Don’t focus on the numbers so much, start a car from scratch and go from there. Build a car very quickly by selecting components and not tuning, then when you get to the suspension tab, check your current costs and specs. Use the money to lower weight, and get your reliability, driveability, and comfort high. Afterwards, tune the engine, suspension and gearing. Then after all that is done, start fine tuning, though by the fine tuning point, you’ll drop only minutes from your time.
My first 2000cc car was a 630kg 160hp car with a high revving i6. I tuned it from running a 12:00 to a 11:37 then I hit a wall. I spent 5h on the car and nothing. I then decided to start from scratch a completely different way of thinking, still i6 but different specs and tuning, different chassis tuning etc. It is now at 700kg and 140hp, but it ran a 11:06 after only two iterations, so under 1h. Try and experiment a lot !
For 850cc, I designed i3, i4, boxer 4 cars either in MR RR FR FF. I tried them all. You get ideas and get a better understanding of the game the more you experiment, trying to stay within a box is not good for this game. One final tip: try to reduce oversteer as much as possible, one quick way of doing so would be putting smaller tyres front and messing with suspension. Good luck
Ive gone through 20 prototypes of different classes from 1100 to 2000+ different engines types and configurations but all ran painfully mediocre. I guess the problem is idk what to change to improve on the cars. Its currently changing a bit here run the test change a bit there run the test. Squeezing only milliseconds for hours irl.
Change this up. Run test. Get worse time. Change it down. Run test. Got .15 second faster.

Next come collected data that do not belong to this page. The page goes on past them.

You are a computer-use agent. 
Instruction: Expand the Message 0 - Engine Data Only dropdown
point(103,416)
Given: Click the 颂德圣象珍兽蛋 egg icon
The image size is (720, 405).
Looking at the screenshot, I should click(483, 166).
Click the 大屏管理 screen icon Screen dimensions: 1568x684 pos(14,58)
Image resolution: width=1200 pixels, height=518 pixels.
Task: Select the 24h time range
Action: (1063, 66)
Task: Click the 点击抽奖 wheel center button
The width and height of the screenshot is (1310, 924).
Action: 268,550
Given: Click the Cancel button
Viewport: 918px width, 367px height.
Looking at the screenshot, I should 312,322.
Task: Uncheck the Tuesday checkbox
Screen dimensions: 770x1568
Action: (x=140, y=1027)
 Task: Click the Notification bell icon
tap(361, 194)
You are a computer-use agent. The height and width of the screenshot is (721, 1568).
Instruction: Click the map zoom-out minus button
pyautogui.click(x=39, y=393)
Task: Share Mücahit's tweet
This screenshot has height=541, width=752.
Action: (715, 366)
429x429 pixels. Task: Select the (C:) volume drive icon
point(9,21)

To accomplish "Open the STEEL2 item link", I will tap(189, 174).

Change it further down expecting more gains. Gets even worse time than original. *confused laughter *
I’d recommend softening the suspension anyway, I could be wrong but I think the race suspension rating is biased towards more modern circuit cars. Even formula cars in the 50s didn’t run hyper stiff suspension since the quality of road circuits and tracks wasn’t as high back then, and without aero to compress the load stiff suspension can cause a lot of instability. I think sportiness even went up for me alongside higher body roll, but I could be misremembering.
So I may have stumbled across some weird bug/inconsistency with the track timings.
I got my car to a solid point and decided to make a clone (family, trim, engine family and trim) so I had a fall back point in case any changes I made messed it up too bad. I ran the cloned car just to verify the times I had were the same and found that the cloned car was slightly faster than the original.
I ran the cloned car again and it was faster again by about 0.04 seconds. I went back to the original car and ran it again just to make sure and got the original time that I had. Has anyone else ran into this issue?
First post here, but I had a lot of fun with this challenge! I decided to go with a 1300CC touring car. The end result is a 1299 DOHC I4 put into this little Italian chassis. Making the Pioveva Sporzera a nimble and fun car to drive. It redlines at a respectable 6400 RPM and makes 71.5 HP at 6000. The vibration of the engine seem to be worsened by the hard suspension, rattling your bones and clocking in at a miserable 7 comfort. But who cares if you look cool right?
Suffice to say, it’s not going to come in first to any town, but it might do okay in class.
damn. OFC I brake into elevens the day after submission. Going more for mid level torque (which coincidentally also improves reliability swapping to friendlier headers and intake) following Vlads suggestion. Also went for ladder + wishbone instead of space frame + mcphers even saving some cost and improving my corner Gs. The cars a death trap however, why no safety requirements?
There are baked in the desirability score, I think it is around 12 or something safety for that era, if you fail it it will tell you and tank your score.
Making a car with no safety also worsens the drivability. In terms of chassis and suspension schemes it depends also on the type of car chosen, since I’m getting betters stats and times with space-frame and double wishbone.
BTW braking the 12h wall is pretty hard with my S2.0. That means 5s for every leg on a 1:30 scale track, which is pretty massive…
oh I see, got 140ish percent in track P and 90 in L sports P without reaching safety standard, Not in regular or budget however. I guess that’s why the premiums where omitted.